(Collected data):

********

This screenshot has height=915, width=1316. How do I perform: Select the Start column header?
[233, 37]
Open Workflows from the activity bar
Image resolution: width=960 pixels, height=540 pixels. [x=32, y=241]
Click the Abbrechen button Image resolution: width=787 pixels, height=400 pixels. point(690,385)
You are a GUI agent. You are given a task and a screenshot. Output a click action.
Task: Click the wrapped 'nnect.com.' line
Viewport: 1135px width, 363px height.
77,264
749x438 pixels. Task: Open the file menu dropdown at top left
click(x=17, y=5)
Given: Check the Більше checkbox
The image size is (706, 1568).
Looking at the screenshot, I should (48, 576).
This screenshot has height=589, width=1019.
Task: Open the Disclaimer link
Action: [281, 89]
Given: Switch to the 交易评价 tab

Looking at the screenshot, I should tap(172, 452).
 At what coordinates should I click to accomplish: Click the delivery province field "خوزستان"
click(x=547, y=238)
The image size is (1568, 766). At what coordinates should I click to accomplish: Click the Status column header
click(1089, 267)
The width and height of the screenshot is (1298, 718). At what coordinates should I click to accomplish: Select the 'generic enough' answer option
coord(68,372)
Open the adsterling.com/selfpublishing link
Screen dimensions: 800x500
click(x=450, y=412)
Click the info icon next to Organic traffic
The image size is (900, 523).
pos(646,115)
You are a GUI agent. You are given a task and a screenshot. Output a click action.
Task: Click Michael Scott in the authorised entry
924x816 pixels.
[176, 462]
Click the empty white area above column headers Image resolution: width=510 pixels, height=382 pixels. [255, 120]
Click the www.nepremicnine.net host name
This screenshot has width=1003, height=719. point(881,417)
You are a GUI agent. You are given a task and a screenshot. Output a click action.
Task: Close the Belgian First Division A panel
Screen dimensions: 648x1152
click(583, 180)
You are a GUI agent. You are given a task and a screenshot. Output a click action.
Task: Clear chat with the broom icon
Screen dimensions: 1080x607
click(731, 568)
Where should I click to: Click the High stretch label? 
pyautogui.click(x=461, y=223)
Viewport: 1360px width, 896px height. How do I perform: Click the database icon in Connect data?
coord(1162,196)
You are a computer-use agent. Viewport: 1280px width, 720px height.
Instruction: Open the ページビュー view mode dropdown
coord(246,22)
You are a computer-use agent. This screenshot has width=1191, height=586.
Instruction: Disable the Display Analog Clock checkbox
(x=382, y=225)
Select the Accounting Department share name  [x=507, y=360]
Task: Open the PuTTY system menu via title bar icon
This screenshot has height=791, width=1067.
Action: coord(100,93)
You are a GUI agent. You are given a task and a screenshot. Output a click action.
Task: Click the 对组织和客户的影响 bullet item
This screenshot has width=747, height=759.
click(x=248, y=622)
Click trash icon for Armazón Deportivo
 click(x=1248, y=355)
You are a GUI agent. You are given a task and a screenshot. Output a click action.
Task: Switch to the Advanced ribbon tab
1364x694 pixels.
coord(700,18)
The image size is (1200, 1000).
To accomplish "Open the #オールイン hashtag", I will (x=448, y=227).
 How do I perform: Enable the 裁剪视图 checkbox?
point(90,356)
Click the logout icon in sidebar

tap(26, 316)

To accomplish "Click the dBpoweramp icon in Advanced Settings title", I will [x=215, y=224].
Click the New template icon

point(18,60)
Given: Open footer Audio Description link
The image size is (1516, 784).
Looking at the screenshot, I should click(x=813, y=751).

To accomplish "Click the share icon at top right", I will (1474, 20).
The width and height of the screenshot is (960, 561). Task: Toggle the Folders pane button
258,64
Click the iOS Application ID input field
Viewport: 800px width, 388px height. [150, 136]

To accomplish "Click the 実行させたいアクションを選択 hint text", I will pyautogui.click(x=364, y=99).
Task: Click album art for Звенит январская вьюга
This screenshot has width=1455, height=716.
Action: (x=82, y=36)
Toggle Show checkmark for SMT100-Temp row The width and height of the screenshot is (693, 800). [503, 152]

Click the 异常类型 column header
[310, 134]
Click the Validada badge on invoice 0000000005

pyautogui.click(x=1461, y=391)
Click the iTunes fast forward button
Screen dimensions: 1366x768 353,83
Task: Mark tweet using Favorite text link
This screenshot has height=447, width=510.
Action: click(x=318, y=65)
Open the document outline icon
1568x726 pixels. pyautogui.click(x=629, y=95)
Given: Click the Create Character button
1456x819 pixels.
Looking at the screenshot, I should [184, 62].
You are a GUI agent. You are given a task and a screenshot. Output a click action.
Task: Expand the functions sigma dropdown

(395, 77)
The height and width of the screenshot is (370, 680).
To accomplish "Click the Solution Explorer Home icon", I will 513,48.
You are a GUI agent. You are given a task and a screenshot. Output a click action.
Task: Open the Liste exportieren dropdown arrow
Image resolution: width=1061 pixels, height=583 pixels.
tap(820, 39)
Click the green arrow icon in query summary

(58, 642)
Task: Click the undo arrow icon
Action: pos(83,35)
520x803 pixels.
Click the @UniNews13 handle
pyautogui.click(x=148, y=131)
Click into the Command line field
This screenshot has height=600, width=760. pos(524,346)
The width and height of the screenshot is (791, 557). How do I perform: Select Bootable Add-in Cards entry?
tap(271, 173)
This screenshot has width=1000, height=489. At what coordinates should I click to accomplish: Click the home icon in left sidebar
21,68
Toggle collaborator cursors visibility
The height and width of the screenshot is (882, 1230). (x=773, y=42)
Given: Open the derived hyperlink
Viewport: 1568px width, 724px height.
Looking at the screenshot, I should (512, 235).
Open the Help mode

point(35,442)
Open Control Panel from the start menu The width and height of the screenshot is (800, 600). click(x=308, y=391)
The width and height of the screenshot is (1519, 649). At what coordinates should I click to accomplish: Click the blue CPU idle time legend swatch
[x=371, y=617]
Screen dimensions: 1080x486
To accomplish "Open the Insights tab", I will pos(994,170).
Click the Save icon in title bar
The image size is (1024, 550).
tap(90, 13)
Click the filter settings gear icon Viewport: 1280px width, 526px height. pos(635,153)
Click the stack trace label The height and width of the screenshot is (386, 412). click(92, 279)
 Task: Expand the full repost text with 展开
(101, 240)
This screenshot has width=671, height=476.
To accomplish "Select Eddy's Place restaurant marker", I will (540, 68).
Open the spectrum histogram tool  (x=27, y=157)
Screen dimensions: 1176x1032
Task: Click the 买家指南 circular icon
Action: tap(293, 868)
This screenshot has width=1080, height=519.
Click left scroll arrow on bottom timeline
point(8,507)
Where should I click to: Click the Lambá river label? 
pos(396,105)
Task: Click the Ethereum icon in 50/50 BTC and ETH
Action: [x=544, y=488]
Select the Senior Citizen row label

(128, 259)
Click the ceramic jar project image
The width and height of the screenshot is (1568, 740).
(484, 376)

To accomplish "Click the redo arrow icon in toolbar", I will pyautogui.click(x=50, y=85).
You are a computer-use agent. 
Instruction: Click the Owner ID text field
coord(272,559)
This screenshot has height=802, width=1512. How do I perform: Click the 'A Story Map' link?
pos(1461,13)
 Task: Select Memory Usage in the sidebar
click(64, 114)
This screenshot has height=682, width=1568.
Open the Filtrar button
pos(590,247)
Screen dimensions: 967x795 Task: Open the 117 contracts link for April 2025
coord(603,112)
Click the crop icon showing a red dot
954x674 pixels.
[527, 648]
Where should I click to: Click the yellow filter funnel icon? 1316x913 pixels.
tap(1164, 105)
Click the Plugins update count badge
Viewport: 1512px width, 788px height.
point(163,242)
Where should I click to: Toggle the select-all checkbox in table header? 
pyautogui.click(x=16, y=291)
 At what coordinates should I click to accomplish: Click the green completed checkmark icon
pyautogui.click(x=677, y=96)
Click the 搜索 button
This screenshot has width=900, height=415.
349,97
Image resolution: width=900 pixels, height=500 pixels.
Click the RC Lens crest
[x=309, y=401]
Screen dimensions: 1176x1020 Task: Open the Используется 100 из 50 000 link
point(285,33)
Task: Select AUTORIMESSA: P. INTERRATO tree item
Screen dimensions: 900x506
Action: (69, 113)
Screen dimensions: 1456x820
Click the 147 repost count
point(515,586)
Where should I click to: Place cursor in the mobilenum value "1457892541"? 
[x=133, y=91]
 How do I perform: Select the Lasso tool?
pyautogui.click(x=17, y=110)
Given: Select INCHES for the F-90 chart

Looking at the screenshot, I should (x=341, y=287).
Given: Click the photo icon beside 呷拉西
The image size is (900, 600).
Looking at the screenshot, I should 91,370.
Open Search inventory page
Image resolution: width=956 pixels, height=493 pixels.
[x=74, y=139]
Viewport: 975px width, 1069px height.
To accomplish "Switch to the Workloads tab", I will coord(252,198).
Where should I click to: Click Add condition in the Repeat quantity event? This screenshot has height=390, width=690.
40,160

********

(Exercise details):
Looking at the data, how many lines hold the string "computer"? Reply with the number alone.

(Answer box):
3